In This Issue

(See article on pages 1547–1554.)

Blood clotting in response to vascular injury is crucial in postnatal life but apparently dispensable in fetal development. Nevertheless, as Parry and Mackman note, knockouts in several genes associated with this pathway — those for prothrombin, Factor (F)V, and tissue factor (TF), among others — cause mice to die in mid-gestation with vascular abnormalities. The occasional survivors may live through the gestation period, depending on strain background, but are prone to severe hemorrhaging during or shortly after birth. TF, a transmembrane protein expressed on perivascular cells, binds through its extracellular domain to FVII and FVIIIa, to generate an active proteolytic complex, while its short intracellular domain contacts the actin cytoskeleton. Parry and Mackman previously reported that low levels of TF expression, provided by a human transgene, are adequate to see the embryo through the period of early vascular development and can even permit postnatal survival, although death from spontaneous hemorrhages often occurs in the early weeks of life. Here they show that the early, nonhemostatic role of TF can be rescued even in the absence of its cytoplasmic domain, suggesting that signaling or cellular shape change mediated by this receptor is not required for vasculogenesis. The extracellular portion of the molecule, however, is essential at this stage, and a mutant form of TF that fails to bind FVII and FVIIa fails to rescue the defect. The authors speculate that the TF complex participates with prothrombin in a proteolytic cascade that helps maintain vessels during development.

(See article on pages 1573–1587.)

Like other epithelia, bronchioles express different proteins and carry out distinct functions on their basolateral and apical sides. In culture models that preserve epithelial polarity, transgene delivery is far more efficient when attempted from the normally inaccessible basolateral side than the apical side. The persistent failure of transgene delivery to the airway through inhalation of recombinant vectors has been plausibly explained by the absence of viral receptors from the apical surface of airway cells, but Duan et al. now show that, for adeno-associated virus-2 (AAV-2) vectors, the barrier to expression of apically delivered transgenes occurs after viral uptake. Whereas basolaterally endocytosed virus undergoes processing in endosomes and traffics efficiently to the nucleus, the small amount of AAV-2 that is internalized from the apical surface is blocked in its processing and rarely reaches the nucleus. Remarkably, inhibitors of ubiquitination or proteasomal degradation greatly increase the efficiency of viral trafficking and maturation steps, for both basolaterally and apically internalized virus. In vivo treatment with a proteasome inhibitor increases the efficiency of viral transduction by inhaled recombinant AAV-2 from undetectable levels to about 10%, at least in larger bronchioles. The nature of the apical uptake pathway, which may be receptor-independent, remains to be identified, as does the relevant target of proteasomal degradation. Duan et al. show that viral proteins are ubiquitinated, but indirect effects on viral trafficking may also be at work, perhaps regulated by an intrinsically unstable cytoplasmic protein.
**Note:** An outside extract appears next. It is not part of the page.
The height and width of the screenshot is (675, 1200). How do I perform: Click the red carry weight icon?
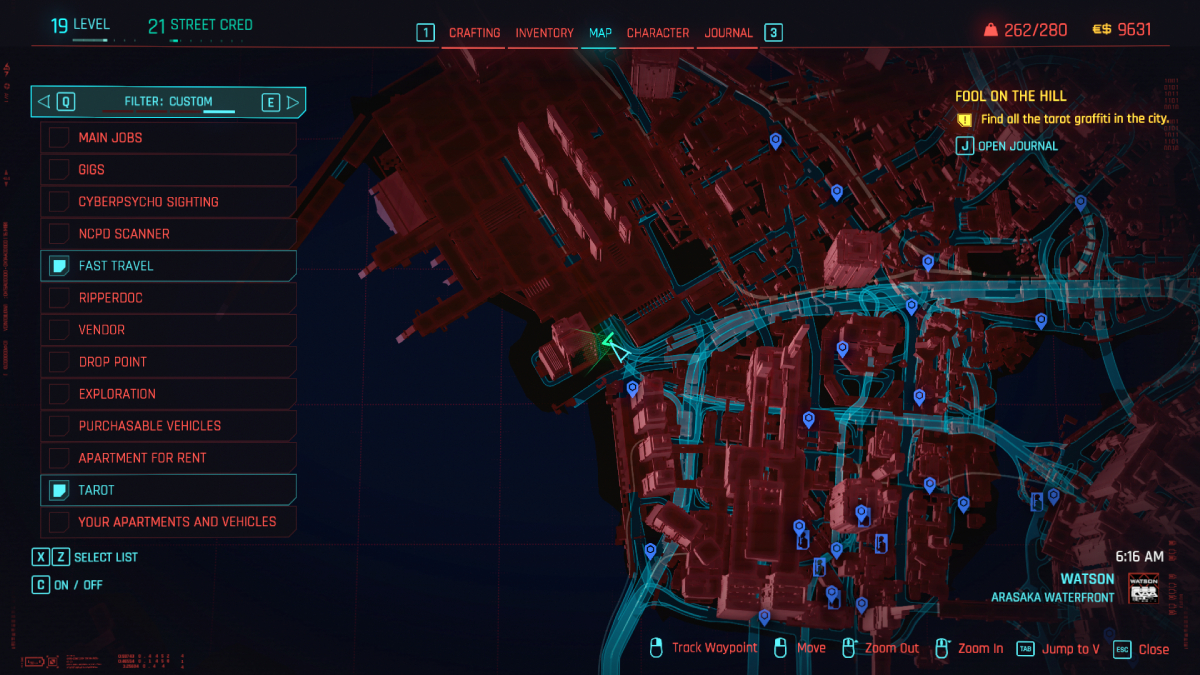point(990,30)
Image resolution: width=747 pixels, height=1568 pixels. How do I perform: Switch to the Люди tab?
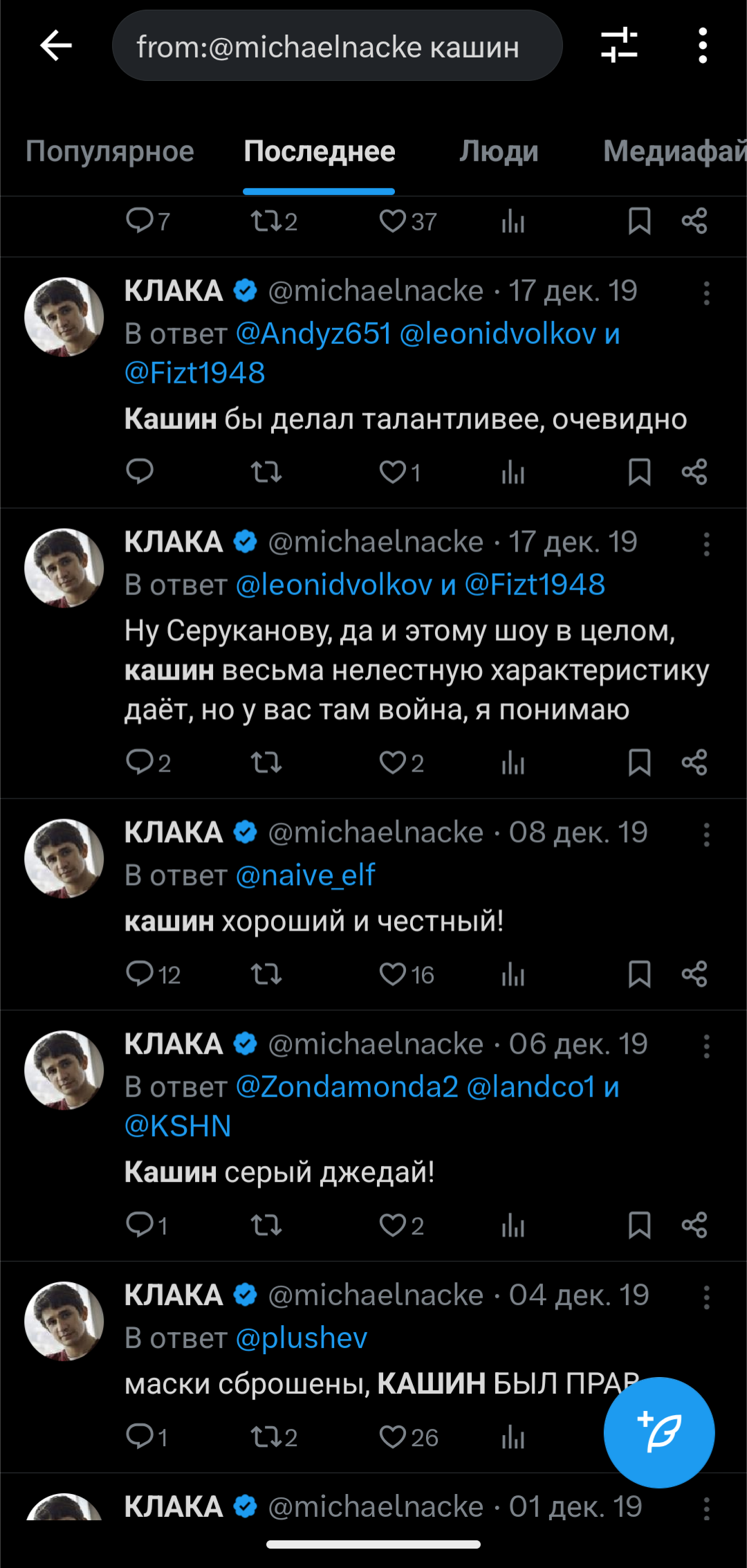(499, 152)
(See article on pages 1623–1630.)

CD4⁺ T cells are required not only to induce humoral immunity, but also to activate the cytotoxic effects of CD8⁺ T cells, and in many tumor vaccination strategies the latter interaction is crucial. Lode and coworkers show here that one such strategy using an immunocytokine — a chimeric molecule containing IL-2, which is directed to tumor cells through a specific antibody domain — depends primarily on CD8⁺ cell responses for its effect against metastatic disease. CD4⁺ T cells also contribute to the response, since immunodepletion of these cells allows metastatic foci to proliferate to some extent. The authors use mice with defined genetic defects to distinguish between two mechanisms by which CD4⁺ T cells might activate CD8⁺ T cell–dependent cell killing: by inducing endogenous IL-2 synthesis, or by activating dendritic cell surface CD40 protein with the CD4⁺ T cell–borne CD40 ligand (CD40L). Lode et al. show that knockout animals that cannot synthesize IL-2 still suppress tumor growth. Hence, the former mechanism is clearly not required for the effect of the immunocytokine, perhaps because the treatment already provides maximal levels of IL-2 stimulation. On the other hand, the CD40/CD40L interaction appears to be important, since the effect of the treatment is blunted in CD40L-deficient animals but can be restored by supplying an activating antibody to CD40 in place of the endogenous ligand.